Required action: Output every line below without omitting or altering anything.

The data:
* * * *

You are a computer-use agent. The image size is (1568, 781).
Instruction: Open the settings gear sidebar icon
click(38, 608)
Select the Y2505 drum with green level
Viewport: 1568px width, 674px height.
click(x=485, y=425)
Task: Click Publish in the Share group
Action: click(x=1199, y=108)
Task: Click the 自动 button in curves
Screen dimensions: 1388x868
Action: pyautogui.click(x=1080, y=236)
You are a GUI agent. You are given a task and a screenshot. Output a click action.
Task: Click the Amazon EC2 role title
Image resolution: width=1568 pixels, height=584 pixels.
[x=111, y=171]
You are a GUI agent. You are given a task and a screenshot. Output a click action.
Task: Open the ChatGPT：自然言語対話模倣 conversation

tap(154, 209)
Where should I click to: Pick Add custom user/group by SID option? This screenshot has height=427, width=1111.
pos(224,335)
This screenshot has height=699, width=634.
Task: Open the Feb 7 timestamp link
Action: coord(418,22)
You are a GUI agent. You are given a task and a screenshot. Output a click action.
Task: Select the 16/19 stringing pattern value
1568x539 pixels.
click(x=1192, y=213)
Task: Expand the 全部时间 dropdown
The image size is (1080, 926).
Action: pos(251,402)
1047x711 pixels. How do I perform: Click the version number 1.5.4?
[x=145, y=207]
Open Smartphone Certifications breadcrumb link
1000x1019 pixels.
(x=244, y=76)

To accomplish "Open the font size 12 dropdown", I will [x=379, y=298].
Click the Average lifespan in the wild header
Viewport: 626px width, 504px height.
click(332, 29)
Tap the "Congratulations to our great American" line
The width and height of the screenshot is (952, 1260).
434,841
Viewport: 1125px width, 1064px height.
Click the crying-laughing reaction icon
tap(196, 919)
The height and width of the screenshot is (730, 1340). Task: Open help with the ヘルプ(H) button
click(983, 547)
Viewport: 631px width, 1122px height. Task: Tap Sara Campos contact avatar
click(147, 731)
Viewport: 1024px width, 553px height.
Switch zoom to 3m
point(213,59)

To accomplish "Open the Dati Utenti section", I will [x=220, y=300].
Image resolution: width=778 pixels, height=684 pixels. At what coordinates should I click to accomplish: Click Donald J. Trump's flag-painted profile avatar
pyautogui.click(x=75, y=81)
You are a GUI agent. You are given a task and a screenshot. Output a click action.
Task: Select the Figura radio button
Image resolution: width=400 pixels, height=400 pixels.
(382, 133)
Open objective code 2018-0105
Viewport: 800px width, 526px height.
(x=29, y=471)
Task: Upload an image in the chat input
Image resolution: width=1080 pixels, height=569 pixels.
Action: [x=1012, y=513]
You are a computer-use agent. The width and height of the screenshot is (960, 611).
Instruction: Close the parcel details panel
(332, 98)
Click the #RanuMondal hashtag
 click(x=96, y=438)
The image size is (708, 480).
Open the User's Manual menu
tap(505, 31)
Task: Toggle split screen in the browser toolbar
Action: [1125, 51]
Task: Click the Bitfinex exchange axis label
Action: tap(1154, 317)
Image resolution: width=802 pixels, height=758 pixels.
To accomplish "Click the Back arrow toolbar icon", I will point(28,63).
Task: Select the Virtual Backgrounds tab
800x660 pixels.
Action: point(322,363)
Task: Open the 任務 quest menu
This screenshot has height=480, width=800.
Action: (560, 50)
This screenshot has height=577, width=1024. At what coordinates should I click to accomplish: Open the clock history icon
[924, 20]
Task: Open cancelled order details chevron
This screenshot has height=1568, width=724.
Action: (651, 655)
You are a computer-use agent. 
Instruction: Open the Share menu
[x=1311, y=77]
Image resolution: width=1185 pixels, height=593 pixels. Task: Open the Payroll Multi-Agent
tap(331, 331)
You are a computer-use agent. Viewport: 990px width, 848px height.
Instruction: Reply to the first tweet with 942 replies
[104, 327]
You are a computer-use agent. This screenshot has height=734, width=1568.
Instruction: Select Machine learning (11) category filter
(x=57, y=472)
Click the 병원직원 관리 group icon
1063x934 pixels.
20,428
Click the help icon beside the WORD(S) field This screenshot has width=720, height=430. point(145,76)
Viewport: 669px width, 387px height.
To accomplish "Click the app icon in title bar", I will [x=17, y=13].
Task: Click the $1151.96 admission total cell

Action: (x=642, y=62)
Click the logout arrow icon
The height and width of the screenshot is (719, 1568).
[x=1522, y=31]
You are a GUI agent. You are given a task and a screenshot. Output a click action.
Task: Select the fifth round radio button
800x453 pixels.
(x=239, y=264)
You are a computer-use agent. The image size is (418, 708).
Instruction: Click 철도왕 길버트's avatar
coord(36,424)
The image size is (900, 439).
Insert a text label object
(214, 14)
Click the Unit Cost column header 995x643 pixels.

* * * *

Answer area:
You are a computer-use agent. The image size is (1568, 781).
Instruction: Open the settings gear sidebar icon
click(38, 608)
Select the Y2505 drum with green level
Viewport: 1568px width, 674px height.
click(x=485, y=425)
Task: Click Publish in the Share group
Action: click(x=1199, y=108)
Task: Click the 自动 button in curves
Screen dimensions: 1388x868
Action: pyautogui.click(x=1080, y=236)
You are a GUI agent. You are given a task and a screenshot. Output a click action.
Task: Click the Amazon EC2 role title
Image resolution: width=1568 pixels, height=584 pixels.
[x=111, y=171]
You are a GUI agent. You are given a task and a screenshot. Output a click action.
Task: Open the ChatGPT：自然言語対話模倣 conversation

tap(154, 209)
Where should I click to: Pick Add custom user/group by SID option? This screenshot has height=427, width=1111.
pos(224,335)
This screenshot has height=699, width=634.
Task: Open the Feb 7 timestamp link
Action: coord(418,22)
You are a GUI agent. You are given a task and a screenshot. Output a click action.
Task: Select the 16/19 stringing pattern value
1568x539 pixels.
click(x=1192, y=213)
Task: Expand the 全部时间 dropdown
The image size is (1080, 926).
Action: pos(251,402)
1047x711 pixels. How do I perform: Click the version number 1.5.4?
[x=145, y=207]
Open Smartphone Certifications breadcrumb link
1000x1019 pixels.
(x=244, y=76)

To accomplish "Open the font size 12 dropdown", I will [x=379, y=298].
Click the Average lifespan in the wild header
Viewport: 626px width, 504px height.
click(332, 29)
Tap the "Congratulations to our great American" line
The width and height of the screenshot is (952, 1260).
434,841
Viewport: 1125px width, 1064px height.
Click the crying-laughing reaction icon
tap(196, 919)
The height and width of the screenshot is (730, 1340). Task: Open help with the ヘルプ(H) button
click(983, 547)
Viewport: 631px width, 1122px height. Task: Tap Sara Campos contact avatar
click(147, 731)
Viewport: 1024px width, 553px height.
Switch zoom to 3m
point(213,59)

To accomplish "Open the Dati Utenti section", I will [x=220, y=300].
Image resolution: width=778 pixels, height=684 pixels. At what coordinates should I click to accomplish: Click Donald J. Trump's flag-painted profile avatar
pyautogui.click(x=75, y=81)
You are a GUI agent. You are given a task and a screenshot. Output a click action.
Task: Select the Figura radio button
Image resolution: width=400 pixels, height=400 pixels.
(382, 133)
Open objective code 2018-0105
Viewport: 800px width, 526px height.
(x=29, y=471)
Task: Upload an image in the chat input
Image resolution: width=1080 pixels, height=569 pixels.
Action: [x=1012, y=513]
You are a computer-use agent. The width and height of the screenshot is (960, 611).
Instruction: Close the parcel details panel
(332, 98)
Click the #RanuMondal hashtag
 click(x=96, y=438)
The image size is (708, 480).
Open the User's Manual menu
tap(505, 31)
Task: Toggle split screen in the browser toolbar
Action: [1125, 51]
Task: Click the Bitfinex exchange axis label
Action: tap(1154, 317)
Image resolution: width=802 pixels, height=758 pixels.
To accomplish "Click the Back arrow toolbar icon", I will point(28,63).
Task: Select the Virtual Backgrounds tab
800x660 pixels.
Action: point(322,363)
Task: Open the 任務 quest menu
This screenshot has height=480, width=800.
Action: (560, 50)
This screenshot has height=577, width=1024. At what coordinates should I click to accomplish: Open the clock history icon
[924, 20]
Task: Open cancelled order details chevron
This screenshot has height=1568, width=724.
Action: (651, 655)
You are a computer-use agent. 
Instruction: Open the Share menu
[x=1311, y=77]
Image resolution: width=1185 pixels, height=593 pixels. Task: Open the Payroll Multi-Agent
tap(331, 331)
You are a computer-use agent. Viewport: 990px width, 848px height.
Instruction: Reply to the first tweet with 942 replies
[104, 327]
You are a computer-use agent. This screenshot has height=734, width=1568.
Instruction: Select Machine learning (11) category filter
(x=57, y=472)
Click the 병원직원 관리 group icon
1063x934 pixels.
20,428
Click the help icon beside the WORD(S) field This screenshot has width=720, height=430. point(145,76)
Viewport: 669px width, 387px height.
To accomplish "Click the app icon in title bar", I will [x=17, y=13].
Task: Click the $1151.96 admission total cell

Action: (x=642, y=62)
Click the logout arrow icon
The height and width of the screenshot is (719, 1568).
[x=1522, y=31]
You are a GUI agent. You are given a task and a screenshot. Output a click action.
Task: Select the fifth round radio button
800x453 pixels.
(x=239, y=264)
You are a computer-use agent. The image size is (418, 708).
Instruction: Click 철도왕 길버트's avatar
coord(36,424)
The image size is (900, 439).
Insert a text label object
(214, 14)
Click the Unit Cost column header 995x643 pixels.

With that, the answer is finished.